== Segment start ==
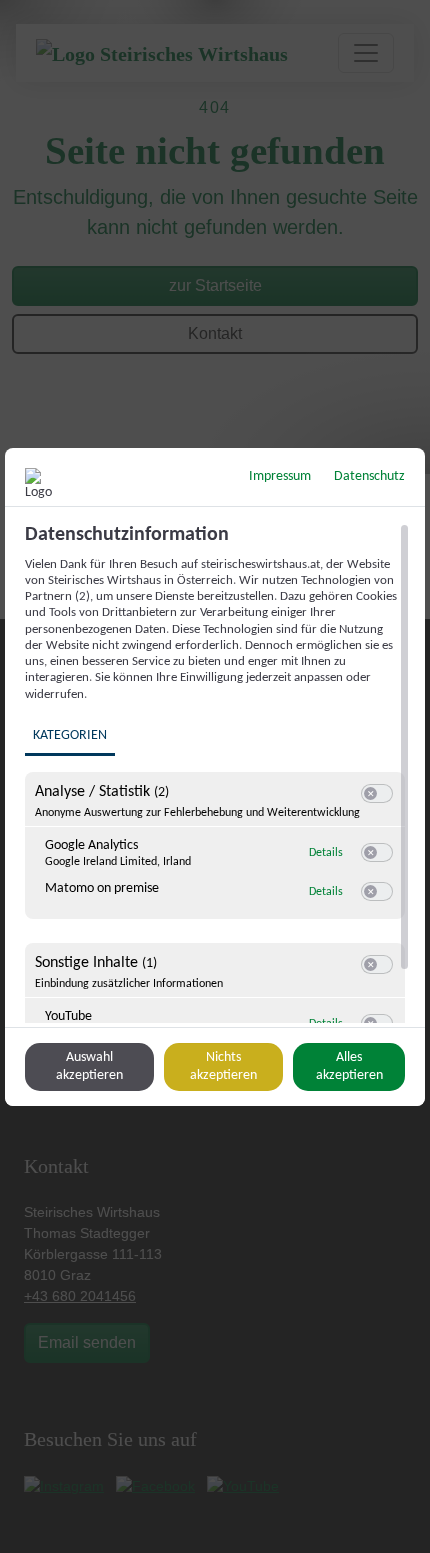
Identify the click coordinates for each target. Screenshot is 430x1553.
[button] (370, 793)
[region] (217, 773)
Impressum (280, 476)
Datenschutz (369, 476)
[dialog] (215, 777)
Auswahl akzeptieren (89, 1066)
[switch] (377, 794)
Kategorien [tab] (70, 735)
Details (326, 853)
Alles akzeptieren (349, 1066)
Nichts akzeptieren (223, 1066)
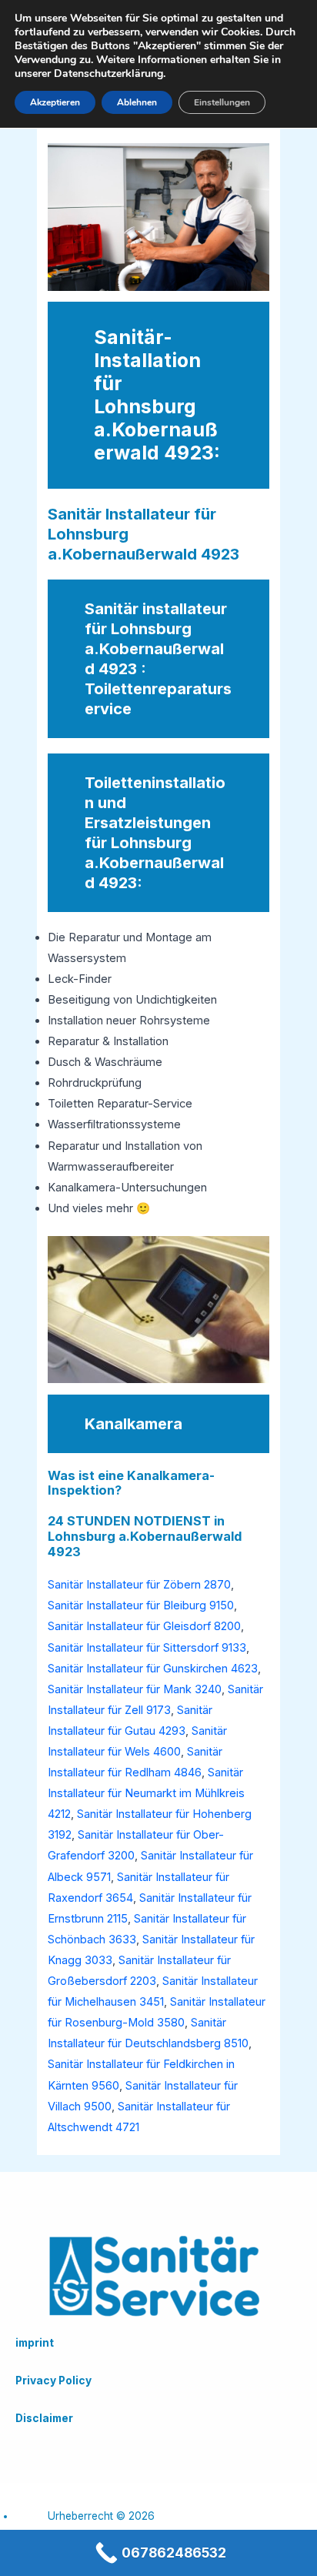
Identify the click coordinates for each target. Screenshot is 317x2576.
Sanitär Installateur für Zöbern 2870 (139, 1585)
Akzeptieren (55, 102)
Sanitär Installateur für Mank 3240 (135, 1689)
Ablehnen (137, 102)
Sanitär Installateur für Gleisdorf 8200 (144, 1626)
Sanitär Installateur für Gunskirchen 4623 (153, 1669)
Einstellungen (222, 102)
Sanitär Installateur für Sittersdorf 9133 (147, 1648)
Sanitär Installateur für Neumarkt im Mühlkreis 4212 (146, 1793)
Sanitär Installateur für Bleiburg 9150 (141, 1605)
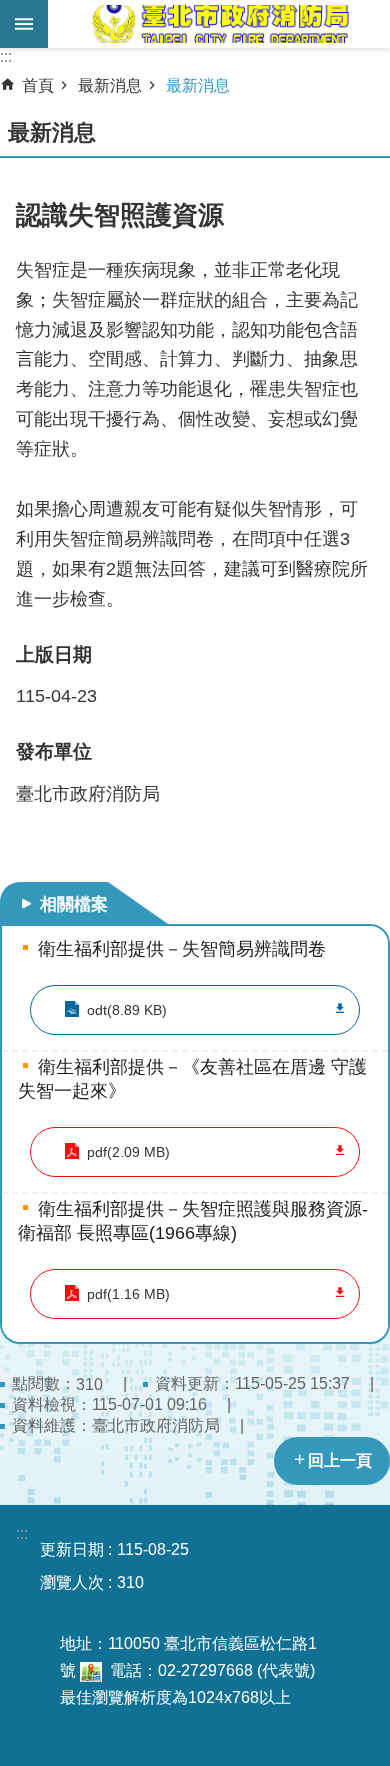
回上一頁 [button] (340, 1460)
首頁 (38, 85)
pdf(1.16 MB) (128, 1294)
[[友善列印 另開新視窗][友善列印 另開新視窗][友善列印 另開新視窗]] (91, 1670)
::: (6, 56)
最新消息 (110, 85)
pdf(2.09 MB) (128, 1152)
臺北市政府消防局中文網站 (219, 24)
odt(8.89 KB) (127, 1010)
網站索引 (24, 24)
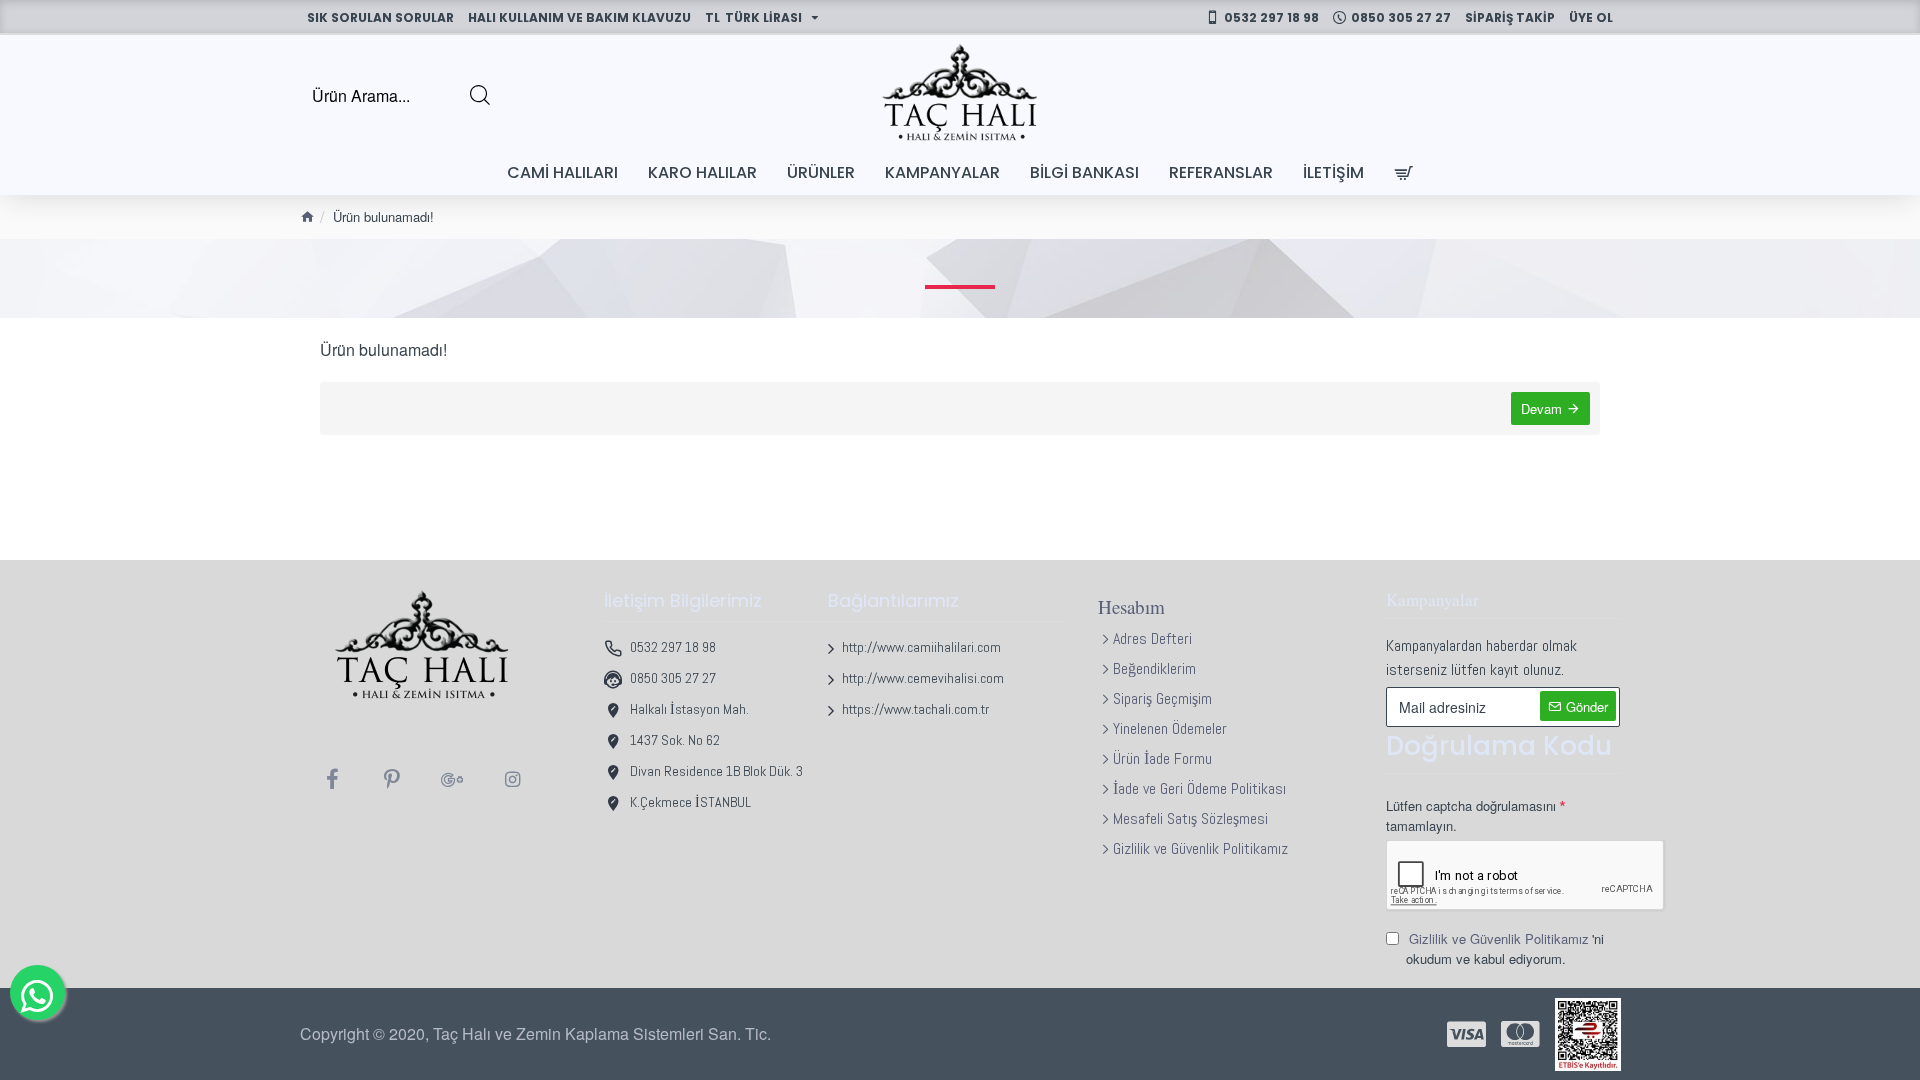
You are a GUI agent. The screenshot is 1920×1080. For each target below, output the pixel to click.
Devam (1541, 408)
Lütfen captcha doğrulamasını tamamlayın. (1471, 815)
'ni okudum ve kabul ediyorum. (1505, 948)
== Segment end ==
__PROBLEM REQUIREMENTS__
From the data above, work out how many lines contain the string "target" and reply with only the number.

__RESPONSE TO THE EXERCISE__
3